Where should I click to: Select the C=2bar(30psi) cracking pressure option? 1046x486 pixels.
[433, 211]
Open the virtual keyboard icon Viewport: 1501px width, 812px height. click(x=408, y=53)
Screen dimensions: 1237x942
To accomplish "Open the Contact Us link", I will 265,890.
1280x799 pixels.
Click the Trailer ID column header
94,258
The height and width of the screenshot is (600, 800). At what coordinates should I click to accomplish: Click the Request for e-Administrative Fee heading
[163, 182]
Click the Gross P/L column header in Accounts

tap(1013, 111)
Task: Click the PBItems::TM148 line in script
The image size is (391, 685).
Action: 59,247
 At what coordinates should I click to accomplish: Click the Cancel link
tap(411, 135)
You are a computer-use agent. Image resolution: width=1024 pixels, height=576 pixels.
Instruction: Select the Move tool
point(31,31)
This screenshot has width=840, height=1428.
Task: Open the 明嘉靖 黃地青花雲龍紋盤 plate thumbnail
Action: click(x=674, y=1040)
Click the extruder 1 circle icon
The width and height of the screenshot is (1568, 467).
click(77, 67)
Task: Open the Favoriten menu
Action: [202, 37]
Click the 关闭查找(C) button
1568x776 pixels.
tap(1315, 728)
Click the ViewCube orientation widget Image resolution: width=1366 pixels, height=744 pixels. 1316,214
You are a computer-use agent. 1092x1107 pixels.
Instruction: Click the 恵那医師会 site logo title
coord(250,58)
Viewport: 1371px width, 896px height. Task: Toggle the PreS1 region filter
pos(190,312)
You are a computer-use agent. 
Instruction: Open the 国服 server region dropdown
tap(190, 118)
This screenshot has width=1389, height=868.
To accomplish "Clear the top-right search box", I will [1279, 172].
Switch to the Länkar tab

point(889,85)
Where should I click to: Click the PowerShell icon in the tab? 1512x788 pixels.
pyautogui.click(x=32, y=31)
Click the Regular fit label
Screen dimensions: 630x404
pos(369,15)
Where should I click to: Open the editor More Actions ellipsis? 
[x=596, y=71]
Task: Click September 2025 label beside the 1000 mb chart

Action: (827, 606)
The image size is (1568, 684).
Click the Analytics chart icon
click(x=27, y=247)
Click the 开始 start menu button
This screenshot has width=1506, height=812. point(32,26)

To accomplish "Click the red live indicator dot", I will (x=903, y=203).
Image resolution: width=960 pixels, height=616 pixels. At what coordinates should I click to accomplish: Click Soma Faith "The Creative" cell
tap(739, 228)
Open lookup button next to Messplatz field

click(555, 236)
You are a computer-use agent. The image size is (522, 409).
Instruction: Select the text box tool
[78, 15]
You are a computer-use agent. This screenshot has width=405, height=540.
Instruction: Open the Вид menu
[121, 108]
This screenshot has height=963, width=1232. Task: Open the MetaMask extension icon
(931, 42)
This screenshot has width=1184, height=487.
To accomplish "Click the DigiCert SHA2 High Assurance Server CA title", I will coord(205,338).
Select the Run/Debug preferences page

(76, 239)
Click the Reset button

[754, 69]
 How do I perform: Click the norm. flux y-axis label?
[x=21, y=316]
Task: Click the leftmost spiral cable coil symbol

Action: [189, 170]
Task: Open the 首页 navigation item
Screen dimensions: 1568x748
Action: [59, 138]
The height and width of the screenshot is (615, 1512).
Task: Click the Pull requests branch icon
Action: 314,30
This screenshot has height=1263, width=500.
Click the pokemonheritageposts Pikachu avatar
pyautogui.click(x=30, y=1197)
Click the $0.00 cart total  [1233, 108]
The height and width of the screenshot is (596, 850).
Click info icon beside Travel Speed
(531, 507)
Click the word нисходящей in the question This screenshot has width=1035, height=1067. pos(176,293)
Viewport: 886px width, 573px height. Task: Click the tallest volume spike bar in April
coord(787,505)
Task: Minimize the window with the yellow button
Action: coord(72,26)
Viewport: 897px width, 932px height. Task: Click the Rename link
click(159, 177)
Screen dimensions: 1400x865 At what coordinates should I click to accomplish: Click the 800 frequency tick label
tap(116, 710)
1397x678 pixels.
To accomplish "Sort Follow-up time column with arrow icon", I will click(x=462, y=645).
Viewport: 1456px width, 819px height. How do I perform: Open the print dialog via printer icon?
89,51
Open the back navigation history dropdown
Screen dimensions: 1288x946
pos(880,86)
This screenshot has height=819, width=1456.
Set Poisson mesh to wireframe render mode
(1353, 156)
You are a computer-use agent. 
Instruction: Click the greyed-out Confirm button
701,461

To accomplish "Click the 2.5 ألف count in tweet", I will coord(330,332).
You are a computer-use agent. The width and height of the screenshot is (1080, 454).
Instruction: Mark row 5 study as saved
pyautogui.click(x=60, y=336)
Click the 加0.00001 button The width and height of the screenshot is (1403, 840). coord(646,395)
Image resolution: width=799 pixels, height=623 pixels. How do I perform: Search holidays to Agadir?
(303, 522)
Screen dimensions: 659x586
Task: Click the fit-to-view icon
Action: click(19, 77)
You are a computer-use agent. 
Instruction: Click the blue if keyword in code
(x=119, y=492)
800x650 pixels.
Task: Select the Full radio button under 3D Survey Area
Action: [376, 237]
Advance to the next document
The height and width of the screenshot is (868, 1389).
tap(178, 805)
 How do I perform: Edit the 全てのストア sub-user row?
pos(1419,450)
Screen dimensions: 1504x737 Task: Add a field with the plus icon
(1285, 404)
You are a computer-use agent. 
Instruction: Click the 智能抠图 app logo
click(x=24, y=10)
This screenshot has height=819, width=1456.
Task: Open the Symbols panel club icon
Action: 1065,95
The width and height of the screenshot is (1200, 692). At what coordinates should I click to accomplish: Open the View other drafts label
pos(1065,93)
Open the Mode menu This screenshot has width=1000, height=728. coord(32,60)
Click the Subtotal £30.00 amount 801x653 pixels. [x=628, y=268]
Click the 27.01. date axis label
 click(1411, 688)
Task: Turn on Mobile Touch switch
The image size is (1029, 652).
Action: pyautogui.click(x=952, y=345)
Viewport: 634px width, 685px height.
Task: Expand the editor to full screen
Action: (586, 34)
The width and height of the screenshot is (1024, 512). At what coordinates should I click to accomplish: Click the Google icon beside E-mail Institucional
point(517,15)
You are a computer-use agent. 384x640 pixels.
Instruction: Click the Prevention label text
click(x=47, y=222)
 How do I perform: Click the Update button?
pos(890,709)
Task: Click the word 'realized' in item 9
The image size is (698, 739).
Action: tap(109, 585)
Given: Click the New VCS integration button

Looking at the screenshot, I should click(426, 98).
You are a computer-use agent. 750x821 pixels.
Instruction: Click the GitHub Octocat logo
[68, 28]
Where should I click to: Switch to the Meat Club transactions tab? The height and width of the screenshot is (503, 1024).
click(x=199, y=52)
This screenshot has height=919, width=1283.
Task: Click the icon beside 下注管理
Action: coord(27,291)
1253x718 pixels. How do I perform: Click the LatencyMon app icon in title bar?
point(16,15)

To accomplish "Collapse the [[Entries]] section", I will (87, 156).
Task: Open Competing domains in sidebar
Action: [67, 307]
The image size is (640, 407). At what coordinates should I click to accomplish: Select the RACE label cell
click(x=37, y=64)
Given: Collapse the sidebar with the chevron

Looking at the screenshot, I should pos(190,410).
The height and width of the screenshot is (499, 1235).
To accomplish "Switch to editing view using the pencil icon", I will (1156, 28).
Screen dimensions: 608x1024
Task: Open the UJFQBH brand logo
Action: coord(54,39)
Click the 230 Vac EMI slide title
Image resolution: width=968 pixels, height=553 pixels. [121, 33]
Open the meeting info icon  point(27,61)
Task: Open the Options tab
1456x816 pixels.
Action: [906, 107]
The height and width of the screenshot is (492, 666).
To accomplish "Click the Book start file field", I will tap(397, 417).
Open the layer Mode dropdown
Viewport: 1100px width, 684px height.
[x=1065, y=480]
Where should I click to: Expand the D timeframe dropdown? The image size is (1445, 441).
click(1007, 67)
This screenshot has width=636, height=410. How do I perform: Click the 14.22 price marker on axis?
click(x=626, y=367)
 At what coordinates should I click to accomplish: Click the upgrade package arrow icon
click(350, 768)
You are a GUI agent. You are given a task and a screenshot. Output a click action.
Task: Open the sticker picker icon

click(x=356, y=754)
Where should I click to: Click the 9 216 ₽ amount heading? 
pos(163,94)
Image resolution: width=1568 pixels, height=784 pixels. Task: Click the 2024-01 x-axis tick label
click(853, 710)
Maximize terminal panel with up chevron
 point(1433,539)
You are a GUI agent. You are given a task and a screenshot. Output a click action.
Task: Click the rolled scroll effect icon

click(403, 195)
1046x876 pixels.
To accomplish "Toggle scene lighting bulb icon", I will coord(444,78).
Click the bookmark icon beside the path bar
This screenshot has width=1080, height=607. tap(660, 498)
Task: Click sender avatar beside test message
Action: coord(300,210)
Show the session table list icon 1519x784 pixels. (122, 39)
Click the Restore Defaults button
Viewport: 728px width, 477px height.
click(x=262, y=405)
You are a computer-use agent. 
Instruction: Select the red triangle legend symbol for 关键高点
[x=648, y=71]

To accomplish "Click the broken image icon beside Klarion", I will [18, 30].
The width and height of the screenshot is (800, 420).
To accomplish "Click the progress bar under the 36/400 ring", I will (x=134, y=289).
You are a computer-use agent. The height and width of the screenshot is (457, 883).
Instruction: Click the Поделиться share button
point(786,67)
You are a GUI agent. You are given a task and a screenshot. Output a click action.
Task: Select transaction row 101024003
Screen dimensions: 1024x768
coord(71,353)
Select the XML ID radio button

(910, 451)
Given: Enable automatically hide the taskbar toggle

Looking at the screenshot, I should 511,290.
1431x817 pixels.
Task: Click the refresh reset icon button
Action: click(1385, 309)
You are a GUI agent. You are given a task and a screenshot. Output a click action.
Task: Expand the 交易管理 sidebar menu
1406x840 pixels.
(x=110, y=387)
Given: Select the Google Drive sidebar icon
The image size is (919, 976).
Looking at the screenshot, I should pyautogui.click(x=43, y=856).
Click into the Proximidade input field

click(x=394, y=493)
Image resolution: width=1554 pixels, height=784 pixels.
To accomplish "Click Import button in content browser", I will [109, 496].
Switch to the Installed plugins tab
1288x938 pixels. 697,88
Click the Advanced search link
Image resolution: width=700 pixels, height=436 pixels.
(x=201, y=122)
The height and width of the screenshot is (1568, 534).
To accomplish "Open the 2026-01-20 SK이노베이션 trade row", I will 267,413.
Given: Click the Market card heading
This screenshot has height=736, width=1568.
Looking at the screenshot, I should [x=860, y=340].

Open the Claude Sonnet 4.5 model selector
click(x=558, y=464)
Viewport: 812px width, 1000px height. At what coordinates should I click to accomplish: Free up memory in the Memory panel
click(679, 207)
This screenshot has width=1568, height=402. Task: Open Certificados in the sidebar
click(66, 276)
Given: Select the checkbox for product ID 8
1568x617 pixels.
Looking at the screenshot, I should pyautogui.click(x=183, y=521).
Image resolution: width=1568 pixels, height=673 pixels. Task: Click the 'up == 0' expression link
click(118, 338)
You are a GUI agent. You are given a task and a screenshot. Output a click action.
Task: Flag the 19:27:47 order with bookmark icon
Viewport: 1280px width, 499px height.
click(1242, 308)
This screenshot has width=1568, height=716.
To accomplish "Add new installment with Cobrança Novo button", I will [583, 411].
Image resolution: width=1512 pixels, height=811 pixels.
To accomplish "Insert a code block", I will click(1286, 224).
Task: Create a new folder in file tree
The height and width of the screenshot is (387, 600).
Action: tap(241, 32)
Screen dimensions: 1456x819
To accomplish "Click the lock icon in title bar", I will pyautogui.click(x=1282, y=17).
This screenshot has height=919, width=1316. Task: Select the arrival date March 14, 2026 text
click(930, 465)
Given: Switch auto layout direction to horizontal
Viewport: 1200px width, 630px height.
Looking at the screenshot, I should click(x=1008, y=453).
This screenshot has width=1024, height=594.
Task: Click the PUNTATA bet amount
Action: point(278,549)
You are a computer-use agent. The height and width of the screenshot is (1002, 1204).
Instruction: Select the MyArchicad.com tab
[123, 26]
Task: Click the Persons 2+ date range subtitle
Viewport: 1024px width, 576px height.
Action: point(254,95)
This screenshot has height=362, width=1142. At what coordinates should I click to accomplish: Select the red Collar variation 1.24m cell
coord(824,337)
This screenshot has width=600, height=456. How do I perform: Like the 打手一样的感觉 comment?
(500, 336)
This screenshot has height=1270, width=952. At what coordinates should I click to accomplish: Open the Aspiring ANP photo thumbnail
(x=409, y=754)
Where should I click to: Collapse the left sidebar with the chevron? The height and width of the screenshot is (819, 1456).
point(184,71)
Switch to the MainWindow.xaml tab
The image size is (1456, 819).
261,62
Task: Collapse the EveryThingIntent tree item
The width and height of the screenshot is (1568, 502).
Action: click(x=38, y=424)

* _Problem to work on_
Starting at the line containing "Show the session" and ending at the line containing "(x=110, y=387)", switch "taskbar" to "dock" in the listing and write out only those lines, with nothing else altered.

* _Solution_
Show the session table list icon 1519x784 pixels. (122, 39)
Click the Restore Defaults button
Viewport: 728px width, 477px height.
click(x=262, y=405)
You are a computer-use agent. 
Instruction: Select the red triangle legend symbol for 关键高点
[x=648, y=71]

To accomplish "Click the broken image icon beside Klarion", I will [18, 30].
The width and height of the screenshot is (800, 420).
To accomplish "Click the progress bar under the 36/400 ring", I will (x=134, y=289).
You are a computer-use agent. The height and width of the screenshot is (457, 883).
Instruction: Click the Поделиться share button
point(786,67)
You are a GUI agent. You are given a task and a screenshot. Output a click action.
Task: Select transaction row 101024003
Screen dimensions: 1024x768
coord(71,353)
Select the XML ID radio button

(910, 451)
Given: Enable automatically hide the dock toggle

Looking at the screenshot, I should 511,290.
1431x817 pixels.
Task: Click the refresh reset icon button
Action: click(1385, 309)
You are a GUI agent. You are given a task and a screenshot. Output a click action.
Task: Expand the 交易管理 sidebar menu
1406x840 pixels.
(x=110, y=387)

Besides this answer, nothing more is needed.